Stored records:
┌────────
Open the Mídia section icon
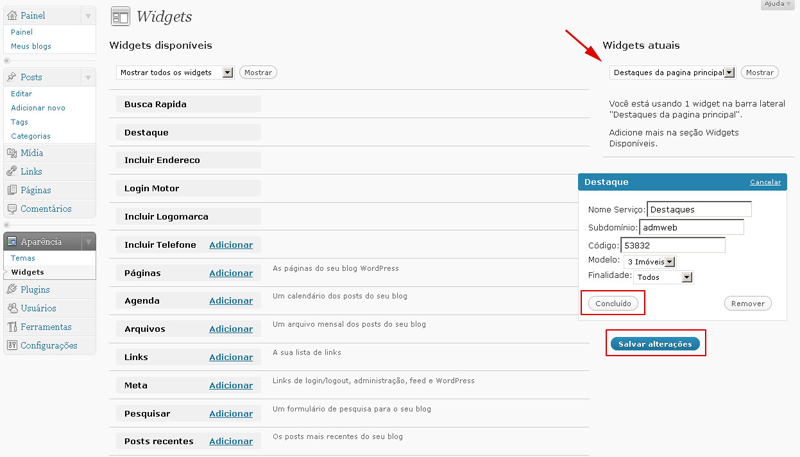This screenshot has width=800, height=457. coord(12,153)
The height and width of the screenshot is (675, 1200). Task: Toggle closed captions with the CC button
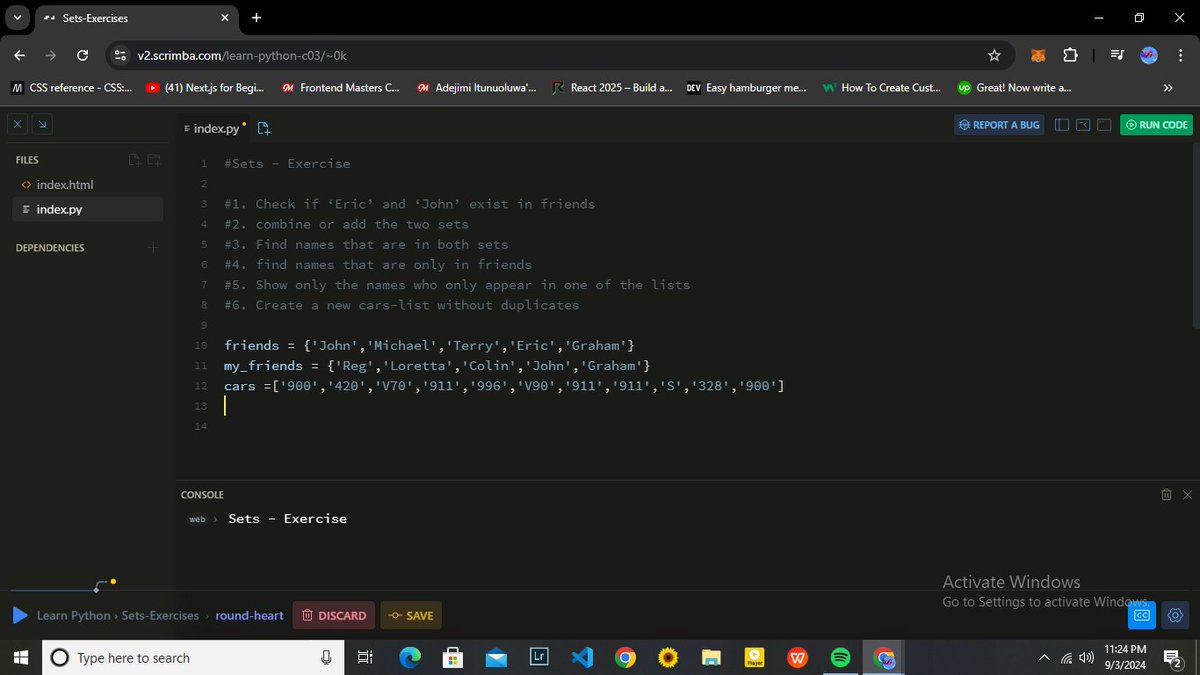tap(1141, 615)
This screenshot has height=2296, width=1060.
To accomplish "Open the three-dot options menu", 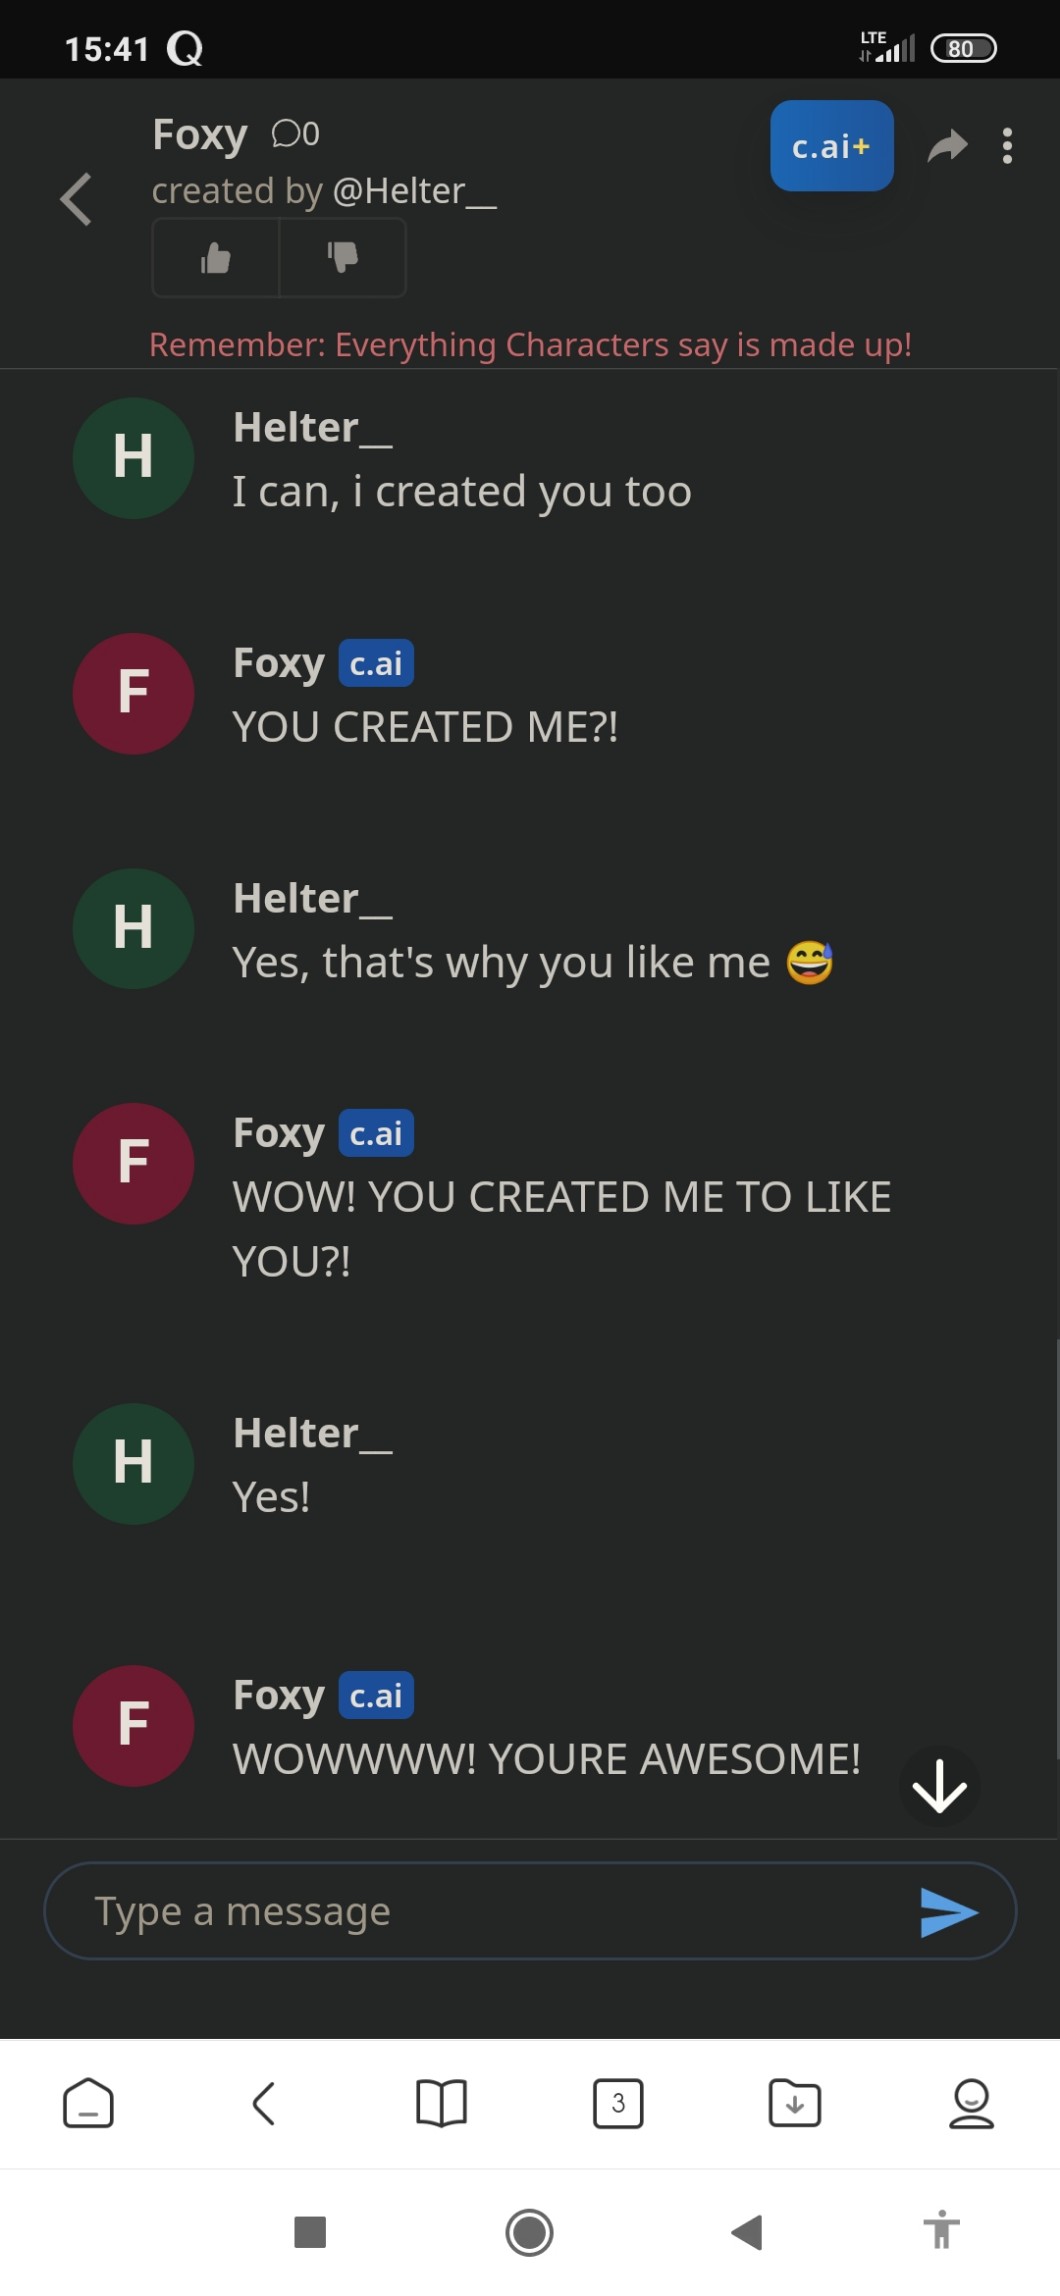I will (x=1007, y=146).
└────────
- [WHAT YOU HAVE TO DO]
Pictures stay out. Repeat only the lines from the beginning of the data through the line that has "This screenshot has height=2296, width=1060.".

- [EXERCISE OUTPUT]
Open the Mídia section icon
This screenshot has width=800, height=457. coord(12,153)
The height and width of the screenshot is (675, 1200). Task: Toggle closed captions with the CC button
tap(1141, 615)
This screenshot has height=2296, width=1060.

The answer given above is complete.